Principi told Patch that the Greater Prince William Community Health Center's participation in National Community Health Center Week has meant 365 new individuals registered for free health screenings. Health screenings include tests for anemia, diabetes, heart disease and glaucoma, as well as hearing and vision tests. In addition, mammograms were offered yesterday and will be offered again on Aug. 9. There are 32 open spots for tomorrow's mammograms.
The health center also offers fun activities today, including a moon bounce, jump roping, face painting, and a cook-out.
"We're here to celebrate health and have some fun at the same time," Principi said.
Principi also said that the 50 health center staff members had served 10,000 patients in the past year.
"Community health centers like this one right here serve 20 million people in 8000 locations around our country," he said. "Centers save our health care system $24 billion, because we're keeping families together, we're keeping mom and dad at work, we're keeping kids in school, and we're trying to keep them all out of the emergency room."
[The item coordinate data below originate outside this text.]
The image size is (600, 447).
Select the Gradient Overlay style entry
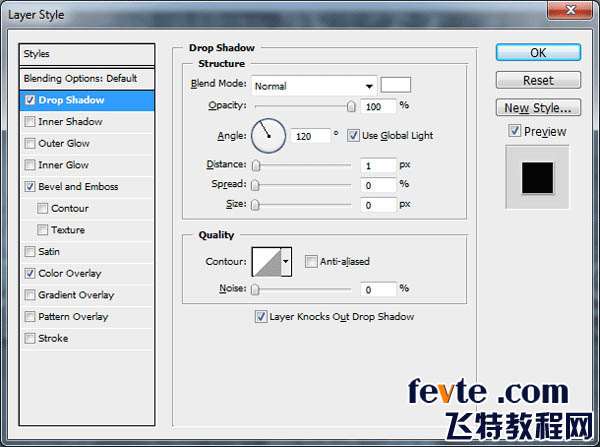(76, 295)
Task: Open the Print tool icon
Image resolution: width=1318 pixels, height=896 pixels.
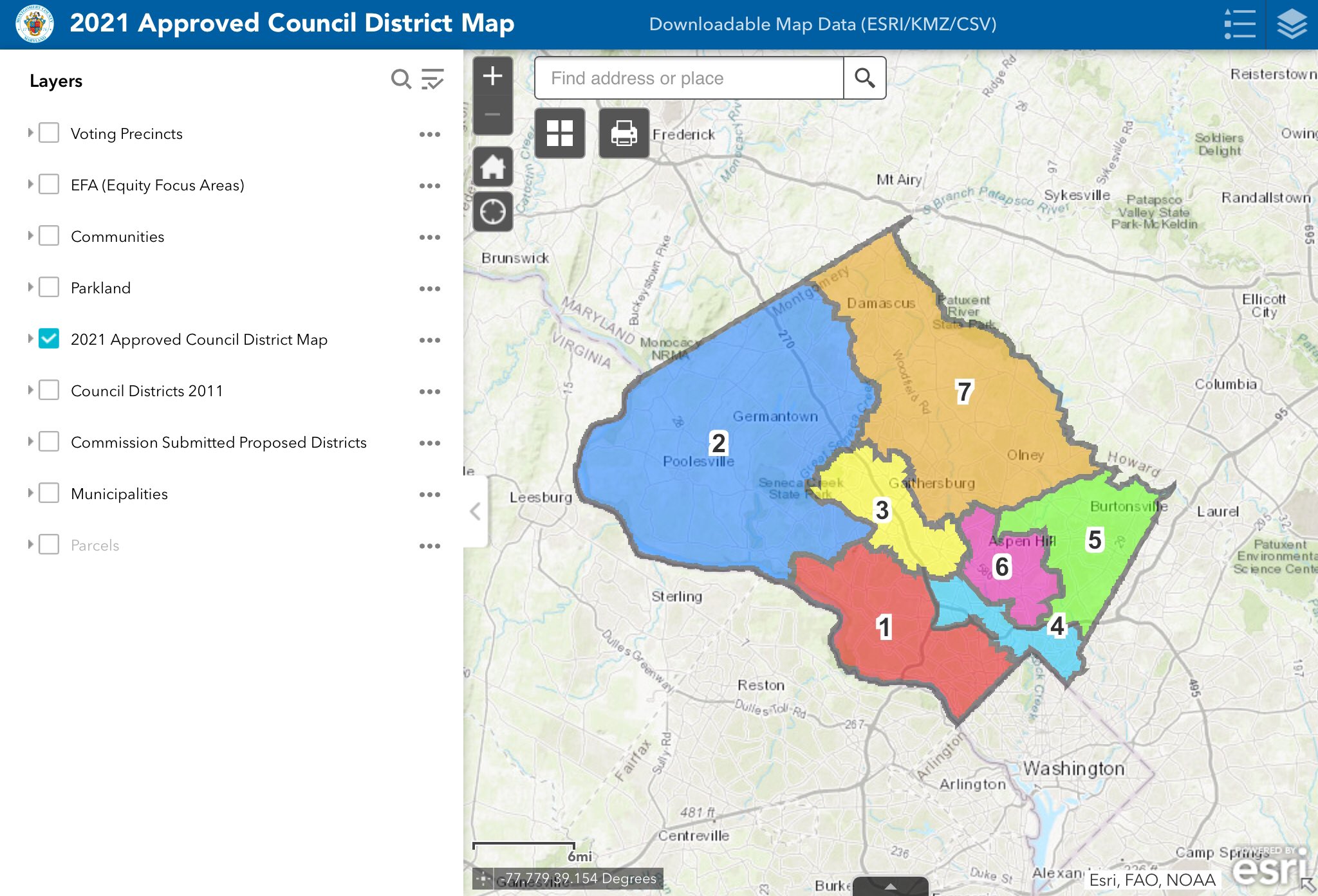Action: (624, 133)
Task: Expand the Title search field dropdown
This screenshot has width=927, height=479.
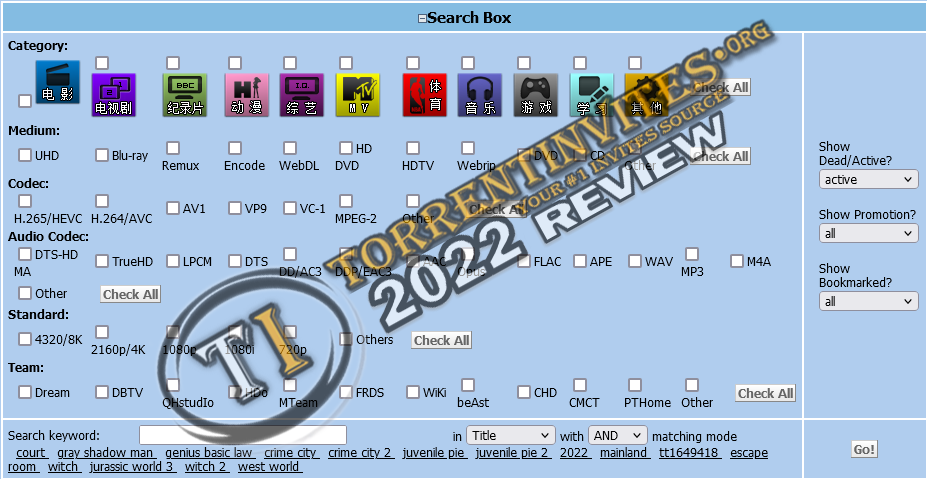Action: [x=511, y=436]
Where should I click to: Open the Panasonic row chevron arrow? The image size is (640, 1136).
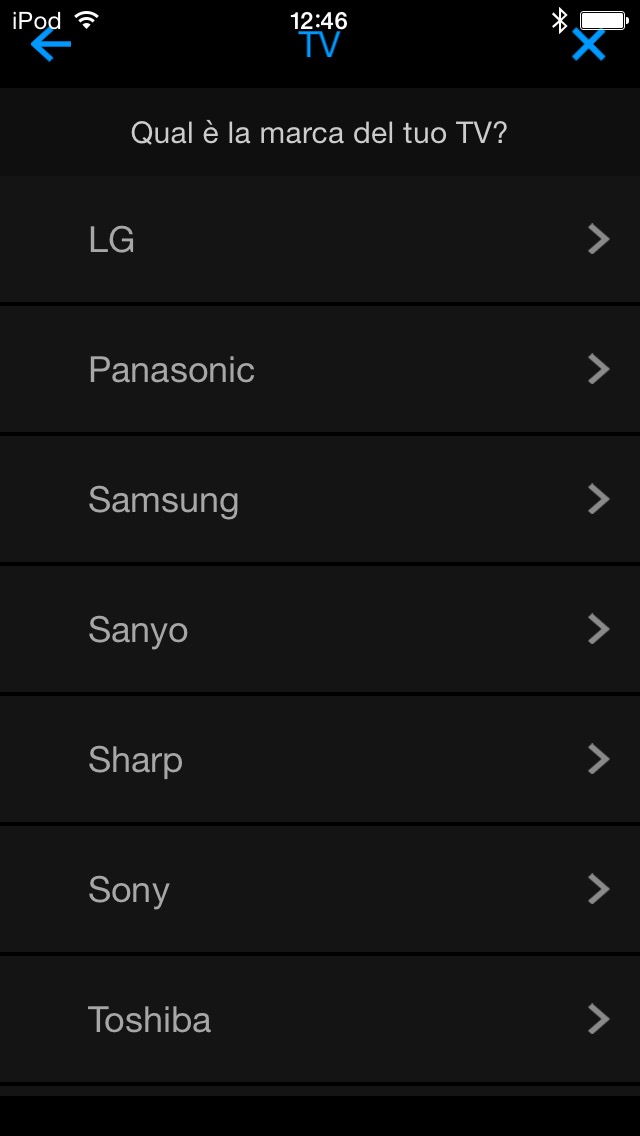598,369
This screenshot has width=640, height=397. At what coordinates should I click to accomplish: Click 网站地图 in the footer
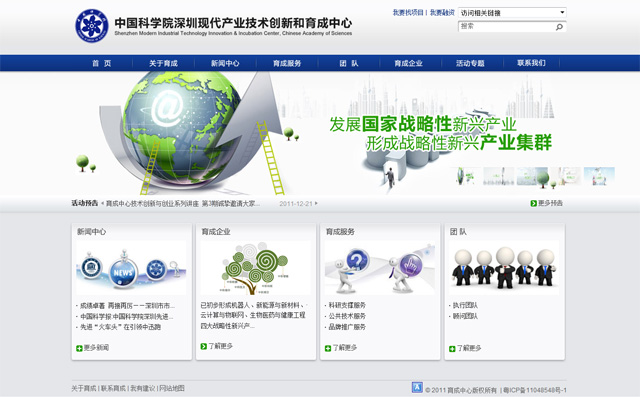coord(172,388)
About 60 million Americans are currently without insurance or affordable access to health care, he said.
"Right here in Prince William County, we count 72,000 without health care insurance," he said. "So you can see here at Greater Prince William, we have a long way to go, serving 10,000 of those 72,000 folks. They struggle to find care, they struggle to find transportation, they struggle to find someone who speaks their language and understands their culture. And that is what we do here, day in and day out."
Effective in October, the center will also be open Thursday evenings. It is already open every day of the week and on Wednesday evenings.
"We don't care what zip code you live in, we don't care whether you're carrying an insurance card, we don't care what your income is, we serve all and we're currently serving people from 32 different zip codes," Principi said.